おたよりリレー 常盤 文枝さん(修士課程2回生)

常盤 文枝さん(修士課程2回生)

埼玉県立大学
保健医療福祉学部看護学科 大学院研究科 教授

大学院開設30周年 感謝を込めて

 大学院開設30周年、誠におめでとうございます。
 私が大学院に進学したきっかけは、学部の恩師の一言でした。大学卒業直前、卒論が思うように書けず気落ちしていた私に、指導教員の中西睦子先生が「今度、大学院ができるから。あなた、戻ってきなさい。
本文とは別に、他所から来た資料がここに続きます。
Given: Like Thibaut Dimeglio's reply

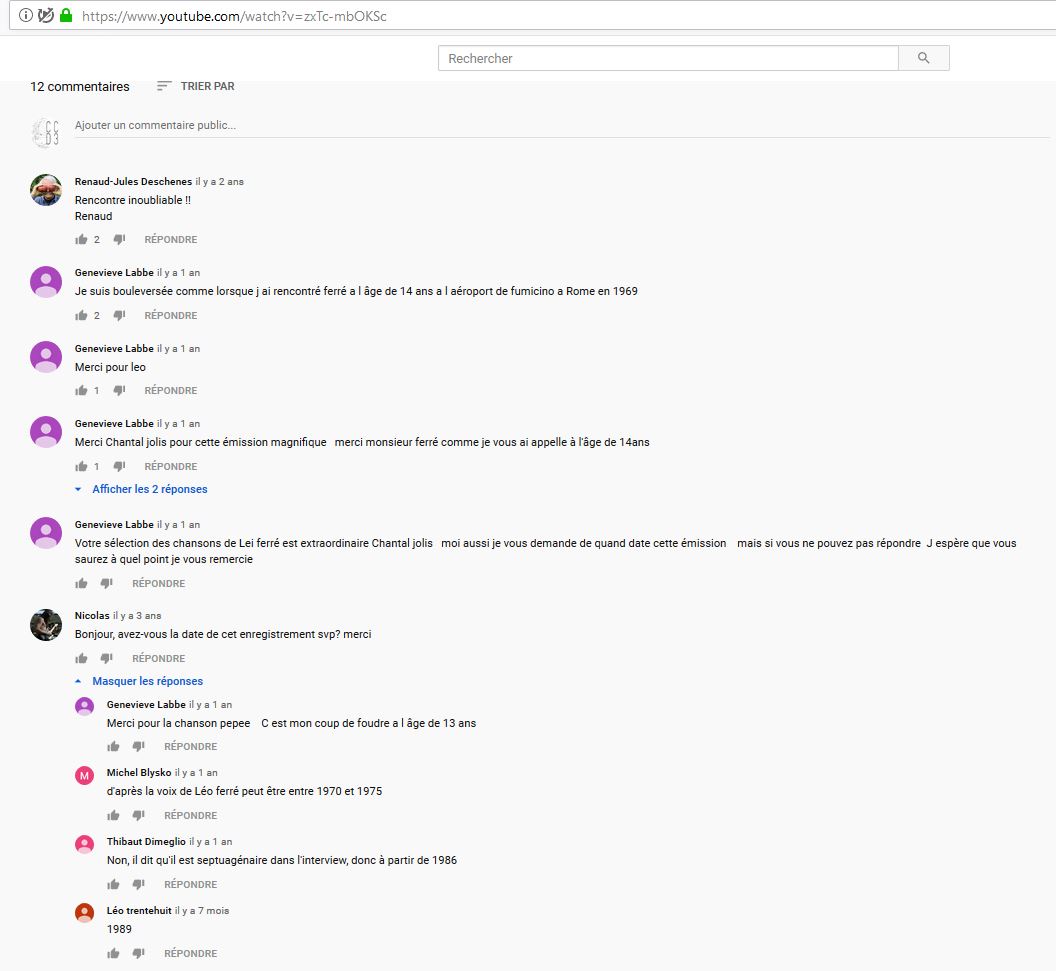Looking at the screenshot, I should point(114,885).
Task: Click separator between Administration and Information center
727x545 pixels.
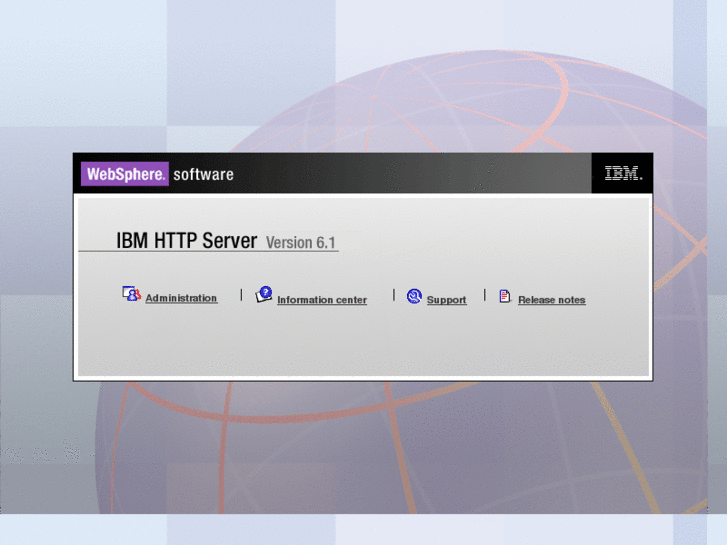Action: point(241,295)
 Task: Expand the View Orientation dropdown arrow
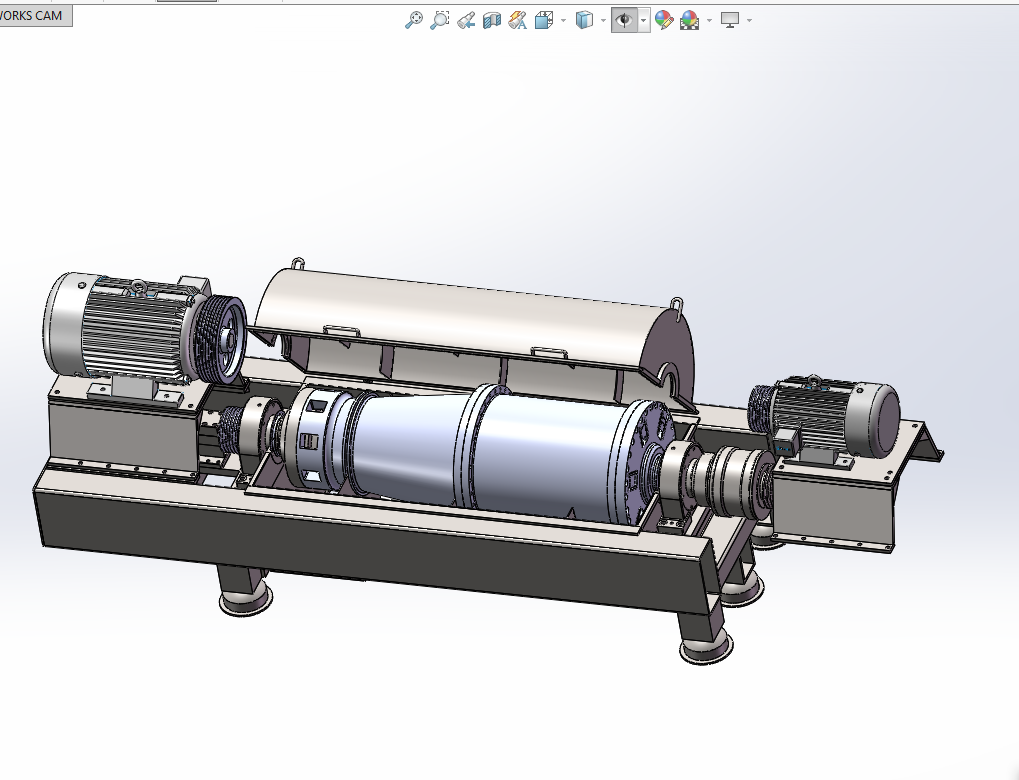[562, 19]
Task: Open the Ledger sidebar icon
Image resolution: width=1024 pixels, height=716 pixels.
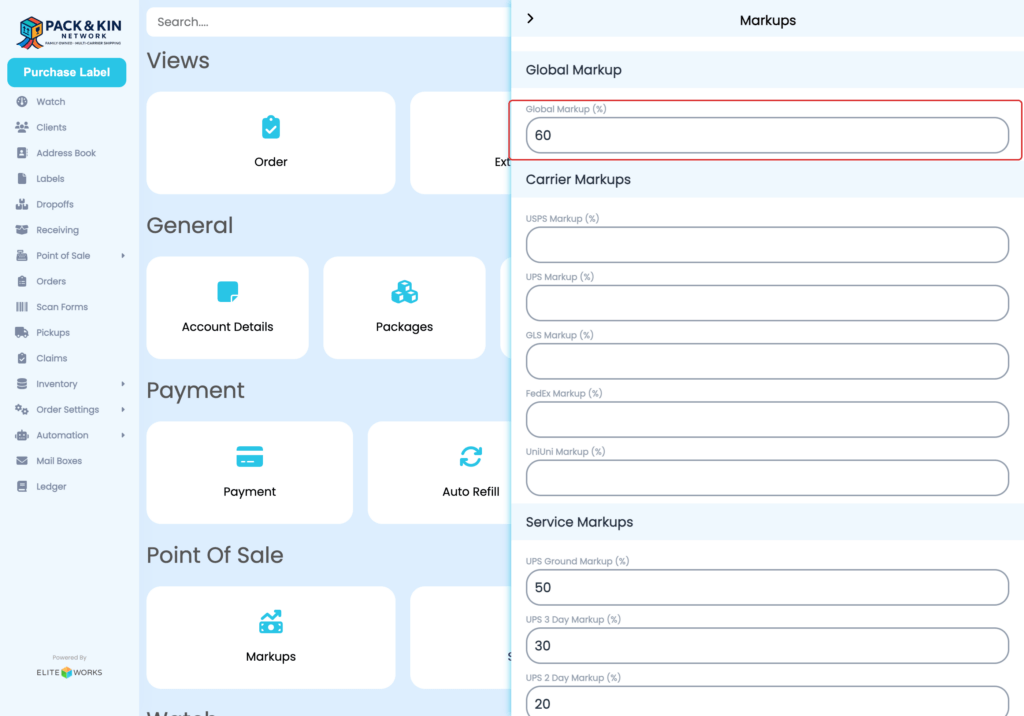Action: (x=22, y=486)
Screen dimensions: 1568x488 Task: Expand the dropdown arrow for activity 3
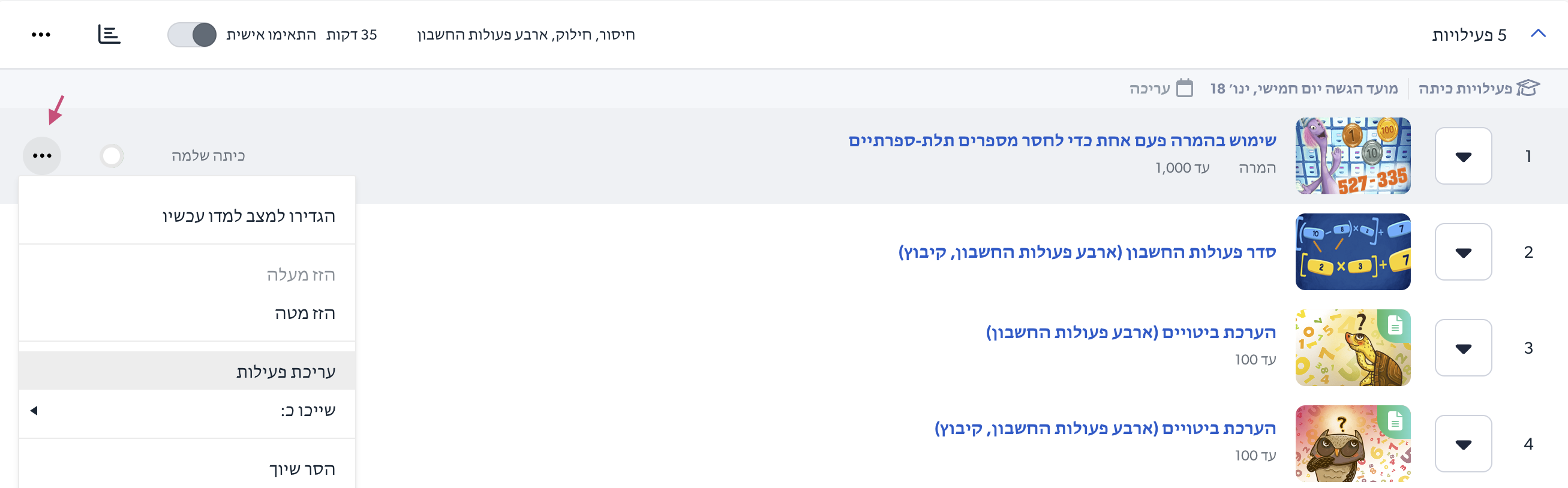point(1462,348)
」とお声かけくださいました。私が卒業する時は、大学院開設の準備段階でしたので、おそらく、卒業生全員に声掛けくださったのだろうと思いますが、その時の私にとってはまさに光明でした。そして、いつもの私ならばそのまま社会の荒波にもまれて、すっかり受験のことを忘れてしまったかもしれないのですが、幸運にも、大学で英語論文の抄読会を開催してくださり、同じように看護をさらに学びたいという仲間からの刺激も受けて、無事に修士課程に進学することができました。
 当時は、旧校舎と旧学生寮の間の小さなプレハブが私たちの研究室でした。2回生は、多くの人がいったん勤務をやめて学業に専念していましたので、とにかくよく研究室にみなおりました。そして、数人集まれば、答えのない問いについてよく議論をしていました。あの時は、結論を導き出すということよりも、議論そのものを本当に楽しんでいた気がします。
 現在、私は自分が育った埼玉県で、看護学の教育・研究にあたっています。私の研究室には、いまでも修士課程の時のノートやメモがたくさん残っています。読み返してみると、今の私には理解できない難解なものも多々ありますが、本当に懐かしく、大切な宝物です。そして自分が大学院生を指導する立場になって、当時の先生方の思いやお考えが少しわかってきたような気がしています。大学院に進学することは、人生においてはまわり道になることもありますが、この体験は確実に現在の私の肥やしになっています。あの時に巡り合えた、すべての先生方や仲間に感謝の気持ちをお伝えしたいです。今後も母校の益々のご発展をお祈りいたします。